More photos of Gifu
Gifu (pop. 420,000) is the capital of the prefecture of the same name. The city has played an important part in Japanese history thanks to its strategic location in the centre of the Chūbu region (central Honshū) and as a post town on the Nakasendō highway between Kyoto and Edo. Built on the banks of the Nagara River, one of the Kiso Three Rivers, it controls the great Nōbi alluvial plain, around which Nagoya grew.
Gifu was razed by an earthquake in 1891 and carpet bombed by the US Air Force in 1945. As a consequence few historical buildings have survived, and the city itself is mostly a concrete expanse like so many others in Japan. A pocket of traditional wooden houses are still standing in the Kawaramachi (川原町) neighbourhood between Gifu Park and the river. But what brings visitors here is the ancestral practice of cormorant fishing ("ukai" in Japanese), the views from the castle, perched on top of Mount Kinka (金華山 "Kinkazan"), and the Great Buddha of Gifu.
Cormorant fishing 鵜飼い
Cormorant fishing is a 1300 year-old tradition particularly famous in the Gifu prefecture. Gifu city made of "ukai" its local tourist speciality. The birds can be seen in action from flat-bottom fishing boat. Tours (￥3000) on the Nagara River leave from the Nagara Bridge, accessible by bus from the JR or Meitetsu train station. It is a short walk from Gifu Park (see below). The great English comic actor Charlie Chaplin came to view cormorant fishing on the Nagara River twice.
Gifu Castle 岐阜城
Gifu-jō is unremarkable in itself. Indeed it is tiny, and it is just a modern reconstruction from 1956. What makes it worthwhile is its exceptional location atop a 329m high hill, commanding splendid views on the city, nearby hills and Nagara valley. A ropeway will bring you close to the top for ￥600 one-way. An observation platform awaits you between the ropeway station and the castle. You can visit the interior of the castle for a small fee. The ticket provides admission to a small museum (more like a document room).
If you feel fit enough you can ascend the densely wooded hill through one of the well-marked paths leading to the castle. Beware that the climb is strenuous, especially the upper third towards the summit which is just a pile of big, sharp rocks. Don't expect an asphalted or even paved path like in some other places in Japan (e.g. Takaosan). Do not venture there with sandals or light shoes. It takes about an hour for a fit person to reach the top. The descend is not easier and can even be hazardous in the upper reaches for people with little experience of mountain climbing.

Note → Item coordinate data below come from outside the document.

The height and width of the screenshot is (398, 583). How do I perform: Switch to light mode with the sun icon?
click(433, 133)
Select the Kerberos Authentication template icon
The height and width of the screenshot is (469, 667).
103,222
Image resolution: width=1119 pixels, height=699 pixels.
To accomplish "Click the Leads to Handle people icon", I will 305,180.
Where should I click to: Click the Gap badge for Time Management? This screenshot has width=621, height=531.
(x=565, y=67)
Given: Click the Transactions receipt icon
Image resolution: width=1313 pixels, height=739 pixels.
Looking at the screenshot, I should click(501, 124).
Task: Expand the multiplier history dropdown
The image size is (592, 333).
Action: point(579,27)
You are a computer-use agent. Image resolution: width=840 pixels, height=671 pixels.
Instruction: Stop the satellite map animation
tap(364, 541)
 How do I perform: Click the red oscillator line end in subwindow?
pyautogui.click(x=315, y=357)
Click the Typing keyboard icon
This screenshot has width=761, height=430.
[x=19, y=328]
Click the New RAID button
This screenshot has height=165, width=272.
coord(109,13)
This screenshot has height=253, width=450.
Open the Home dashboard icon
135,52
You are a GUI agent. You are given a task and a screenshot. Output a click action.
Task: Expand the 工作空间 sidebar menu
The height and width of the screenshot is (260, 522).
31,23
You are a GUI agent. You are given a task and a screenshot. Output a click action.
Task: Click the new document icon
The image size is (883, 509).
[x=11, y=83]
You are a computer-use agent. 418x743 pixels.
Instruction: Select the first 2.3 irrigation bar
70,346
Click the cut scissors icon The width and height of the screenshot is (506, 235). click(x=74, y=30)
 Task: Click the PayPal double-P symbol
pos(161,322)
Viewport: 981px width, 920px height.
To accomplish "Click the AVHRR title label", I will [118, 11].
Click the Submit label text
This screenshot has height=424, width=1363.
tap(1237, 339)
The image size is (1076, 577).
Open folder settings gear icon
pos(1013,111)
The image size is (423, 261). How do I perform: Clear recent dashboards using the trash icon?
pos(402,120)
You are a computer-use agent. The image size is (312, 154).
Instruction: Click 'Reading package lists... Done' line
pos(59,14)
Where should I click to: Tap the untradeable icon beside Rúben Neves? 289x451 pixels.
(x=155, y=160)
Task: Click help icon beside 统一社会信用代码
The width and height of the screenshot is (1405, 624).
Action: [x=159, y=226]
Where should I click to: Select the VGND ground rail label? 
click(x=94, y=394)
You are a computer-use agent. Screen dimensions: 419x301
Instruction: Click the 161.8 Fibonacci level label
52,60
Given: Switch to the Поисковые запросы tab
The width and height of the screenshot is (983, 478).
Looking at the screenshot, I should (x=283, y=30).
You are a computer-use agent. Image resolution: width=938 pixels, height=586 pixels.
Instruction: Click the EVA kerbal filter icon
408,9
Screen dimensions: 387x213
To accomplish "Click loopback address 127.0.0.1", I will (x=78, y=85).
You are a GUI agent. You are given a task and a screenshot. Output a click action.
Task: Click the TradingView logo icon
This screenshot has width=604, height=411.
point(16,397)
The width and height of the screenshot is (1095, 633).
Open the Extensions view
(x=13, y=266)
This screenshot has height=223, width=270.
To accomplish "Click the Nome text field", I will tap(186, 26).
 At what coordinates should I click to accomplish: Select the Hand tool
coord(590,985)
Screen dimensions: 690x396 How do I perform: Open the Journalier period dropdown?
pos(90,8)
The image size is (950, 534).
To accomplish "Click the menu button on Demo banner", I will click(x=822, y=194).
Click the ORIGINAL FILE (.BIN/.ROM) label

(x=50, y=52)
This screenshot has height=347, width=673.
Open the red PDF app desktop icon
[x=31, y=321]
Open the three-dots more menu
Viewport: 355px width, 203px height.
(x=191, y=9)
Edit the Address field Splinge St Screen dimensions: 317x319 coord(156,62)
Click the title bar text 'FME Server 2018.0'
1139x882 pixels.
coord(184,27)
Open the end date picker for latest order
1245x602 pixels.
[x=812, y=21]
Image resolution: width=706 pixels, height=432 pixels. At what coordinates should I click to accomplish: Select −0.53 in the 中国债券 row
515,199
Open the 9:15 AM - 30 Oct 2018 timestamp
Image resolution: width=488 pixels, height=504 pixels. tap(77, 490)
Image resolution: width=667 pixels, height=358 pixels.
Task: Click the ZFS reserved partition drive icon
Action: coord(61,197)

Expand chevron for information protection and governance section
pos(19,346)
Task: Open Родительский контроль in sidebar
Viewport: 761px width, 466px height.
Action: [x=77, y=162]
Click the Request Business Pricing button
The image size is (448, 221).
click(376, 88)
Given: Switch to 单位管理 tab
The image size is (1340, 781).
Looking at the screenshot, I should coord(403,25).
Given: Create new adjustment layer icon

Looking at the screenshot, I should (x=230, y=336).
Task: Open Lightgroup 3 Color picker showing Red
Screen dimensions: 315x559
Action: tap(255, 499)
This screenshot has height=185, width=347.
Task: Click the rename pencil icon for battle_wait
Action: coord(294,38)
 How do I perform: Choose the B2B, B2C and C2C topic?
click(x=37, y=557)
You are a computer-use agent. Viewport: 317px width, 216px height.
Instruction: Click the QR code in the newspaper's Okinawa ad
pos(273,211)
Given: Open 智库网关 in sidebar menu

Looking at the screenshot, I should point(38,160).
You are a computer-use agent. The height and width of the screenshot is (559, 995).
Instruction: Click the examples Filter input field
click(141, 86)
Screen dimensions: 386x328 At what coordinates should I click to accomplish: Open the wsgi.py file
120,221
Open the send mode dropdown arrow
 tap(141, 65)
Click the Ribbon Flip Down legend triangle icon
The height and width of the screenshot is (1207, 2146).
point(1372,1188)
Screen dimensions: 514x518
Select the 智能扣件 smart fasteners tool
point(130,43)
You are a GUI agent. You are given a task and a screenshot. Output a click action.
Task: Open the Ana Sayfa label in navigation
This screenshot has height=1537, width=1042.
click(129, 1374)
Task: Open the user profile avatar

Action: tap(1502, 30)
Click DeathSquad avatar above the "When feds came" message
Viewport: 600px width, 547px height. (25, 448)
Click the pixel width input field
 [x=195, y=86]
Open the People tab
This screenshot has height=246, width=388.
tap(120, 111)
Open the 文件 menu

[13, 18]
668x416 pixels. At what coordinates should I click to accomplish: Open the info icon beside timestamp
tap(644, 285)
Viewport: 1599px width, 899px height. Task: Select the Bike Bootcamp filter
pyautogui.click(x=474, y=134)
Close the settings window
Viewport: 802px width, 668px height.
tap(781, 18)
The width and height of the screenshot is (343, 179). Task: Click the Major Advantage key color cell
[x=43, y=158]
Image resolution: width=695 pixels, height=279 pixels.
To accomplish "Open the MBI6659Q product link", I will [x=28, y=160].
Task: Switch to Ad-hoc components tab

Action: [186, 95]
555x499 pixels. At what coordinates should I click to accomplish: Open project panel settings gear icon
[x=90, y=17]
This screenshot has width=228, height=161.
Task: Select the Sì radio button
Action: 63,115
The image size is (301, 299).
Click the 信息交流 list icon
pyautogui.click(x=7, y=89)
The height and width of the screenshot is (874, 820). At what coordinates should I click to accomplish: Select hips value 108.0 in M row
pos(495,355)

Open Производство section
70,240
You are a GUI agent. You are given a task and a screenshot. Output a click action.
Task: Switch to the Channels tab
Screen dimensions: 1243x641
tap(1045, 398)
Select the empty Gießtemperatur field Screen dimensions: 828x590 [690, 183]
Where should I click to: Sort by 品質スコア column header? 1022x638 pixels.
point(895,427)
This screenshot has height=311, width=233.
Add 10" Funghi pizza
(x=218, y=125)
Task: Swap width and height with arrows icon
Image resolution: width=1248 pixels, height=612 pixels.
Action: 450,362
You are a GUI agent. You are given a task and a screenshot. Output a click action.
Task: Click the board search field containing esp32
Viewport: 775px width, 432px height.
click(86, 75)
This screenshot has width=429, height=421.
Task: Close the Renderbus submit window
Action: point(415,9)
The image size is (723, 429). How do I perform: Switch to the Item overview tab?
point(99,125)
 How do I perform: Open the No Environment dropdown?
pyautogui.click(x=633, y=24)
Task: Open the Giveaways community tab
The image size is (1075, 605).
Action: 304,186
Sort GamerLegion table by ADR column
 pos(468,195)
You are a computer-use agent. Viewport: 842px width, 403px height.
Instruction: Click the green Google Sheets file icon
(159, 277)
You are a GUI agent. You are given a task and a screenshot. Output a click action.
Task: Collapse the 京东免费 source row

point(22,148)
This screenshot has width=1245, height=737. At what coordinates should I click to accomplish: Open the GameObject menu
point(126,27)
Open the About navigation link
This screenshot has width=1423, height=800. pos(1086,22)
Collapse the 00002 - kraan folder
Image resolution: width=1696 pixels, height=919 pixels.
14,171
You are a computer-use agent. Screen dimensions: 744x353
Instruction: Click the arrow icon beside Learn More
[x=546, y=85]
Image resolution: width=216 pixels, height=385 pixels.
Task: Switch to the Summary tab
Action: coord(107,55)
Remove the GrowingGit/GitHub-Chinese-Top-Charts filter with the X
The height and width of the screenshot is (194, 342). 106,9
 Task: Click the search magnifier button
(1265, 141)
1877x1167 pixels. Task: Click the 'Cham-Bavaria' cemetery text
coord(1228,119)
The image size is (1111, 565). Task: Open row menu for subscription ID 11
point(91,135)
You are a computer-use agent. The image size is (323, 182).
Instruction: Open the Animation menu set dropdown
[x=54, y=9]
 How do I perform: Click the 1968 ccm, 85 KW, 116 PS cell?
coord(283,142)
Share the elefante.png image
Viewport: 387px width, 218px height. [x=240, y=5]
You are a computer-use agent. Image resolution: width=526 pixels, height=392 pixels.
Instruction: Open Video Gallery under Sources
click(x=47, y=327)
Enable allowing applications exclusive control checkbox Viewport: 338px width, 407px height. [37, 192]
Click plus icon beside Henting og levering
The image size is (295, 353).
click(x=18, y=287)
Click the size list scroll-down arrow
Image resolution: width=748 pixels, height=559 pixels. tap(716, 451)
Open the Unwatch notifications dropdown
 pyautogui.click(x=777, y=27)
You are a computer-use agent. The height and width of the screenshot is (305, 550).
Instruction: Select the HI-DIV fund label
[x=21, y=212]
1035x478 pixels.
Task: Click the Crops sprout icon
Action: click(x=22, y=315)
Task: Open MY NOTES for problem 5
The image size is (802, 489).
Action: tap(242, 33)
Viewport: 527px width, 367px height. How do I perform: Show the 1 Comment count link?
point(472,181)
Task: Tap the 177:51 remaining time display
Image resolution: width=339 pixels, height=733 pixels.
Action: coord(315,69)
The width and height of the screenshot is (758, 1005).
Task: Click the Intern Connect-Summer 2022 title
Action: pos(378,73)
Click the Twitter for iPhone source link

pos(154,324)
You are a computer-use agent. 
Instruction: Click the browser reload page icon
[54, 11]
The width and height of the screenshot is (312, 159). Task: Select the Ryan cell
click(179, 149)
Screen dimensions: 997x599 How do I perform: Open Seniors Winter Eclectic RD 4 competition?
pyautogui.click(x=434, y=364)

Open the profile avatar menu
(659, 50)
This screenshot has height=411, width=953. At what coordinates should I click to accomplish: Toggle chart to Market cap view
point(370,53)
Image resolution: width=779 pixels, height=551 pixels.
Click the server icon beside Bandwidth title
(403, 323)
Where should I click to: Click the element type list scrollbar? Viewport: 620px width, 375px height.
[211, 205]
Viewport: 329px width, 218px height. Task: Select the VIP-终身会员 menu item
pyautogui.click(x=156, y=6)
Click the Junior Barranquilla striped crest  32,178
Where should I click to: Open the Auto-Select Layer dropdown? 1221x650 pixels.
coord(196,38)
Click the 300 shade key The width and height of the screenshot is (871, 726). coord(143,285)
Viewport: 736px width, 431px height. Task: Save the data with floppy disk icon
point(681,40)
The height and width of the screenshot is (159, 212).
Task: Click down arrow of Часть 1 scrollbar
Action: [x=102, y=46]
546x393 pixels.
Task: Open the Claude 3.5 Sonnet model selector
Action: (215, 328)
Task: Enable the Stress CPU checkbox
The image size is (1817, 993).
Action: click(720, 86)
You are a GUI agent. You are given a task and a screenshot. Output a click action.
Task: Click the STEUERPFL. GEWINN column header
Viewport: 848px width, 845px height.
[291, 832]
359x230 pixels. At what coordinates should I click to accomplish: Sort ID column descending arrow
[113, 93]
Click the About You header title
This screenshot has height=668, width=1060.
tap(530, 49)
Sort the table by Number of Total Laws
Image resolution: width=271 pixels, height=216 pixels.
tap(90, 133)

Gifu Castle was first built by the Nikaidō clan during the Kamakura period, and was then called Inabayama Castle, after Mount Kinka's old name, Mount Inaba. There once were two other castles in Gifu, the Kanō Castle and Kawate Castle, now long gone.
Gifu Park 岐阜公園
The park ("Gifu Kōen") at the bottom of Mount Kinka is very attractive in itself and has enough attractions to keep visitors busy for a while. Entering the park from the bus stop, visitors are greeted by a fountain, with the Gifu City Museum of History on its right. It has exhibits from every period of the city's history. One of its specificity is that visitors can try wearing an old samurai armour or other historical clothing.
Opposite the museum, on the other side of the road from the bus stop, is the Shōhō-ji Temple (正法寺), which houses a 13.6m tall Daibutsu (giant Buddha statue). It is only 1.4m shorter than the Daibutsu in Nara and 2.3m taller than the one in Kamakura. The Great Buddha of Gifu took 38 years to manufacture and was completed in 1832. The temple belongs to the Rinzai Zen school of Buddhism and is affiliated to the Obakusan Mampuku-ji Temple near Kyoto.
Wandering past the pond and the waterfalls and crossing an arched bridge above the road (there is a tunnel passing under Kinkazan), one reaches the Gokoku Shrine (護国神社), locked between the river and the northern slope of the hill. The greenery surrounding it give it an air of tranquility. Note the small Chinese garden and pagoda nearby. It was built by the Japan-China Friendship Association.
How to get there
Gifu is best accessed from Nagoya. The Japan Railway and Meitetsu Nagoya Railway both connect the two cities. The JR train takes 25 minutes and costs ￥450. The Meitetsu is slightly slower (30 min) and more expensive (￥540). Gifu is one the JR Takayama line. It is also convenient to stop there on the way to or from Takayama. Make sure to board a Limited Express train (2 hours, ￥4610) as local trains are very slow (nearly 3h30min).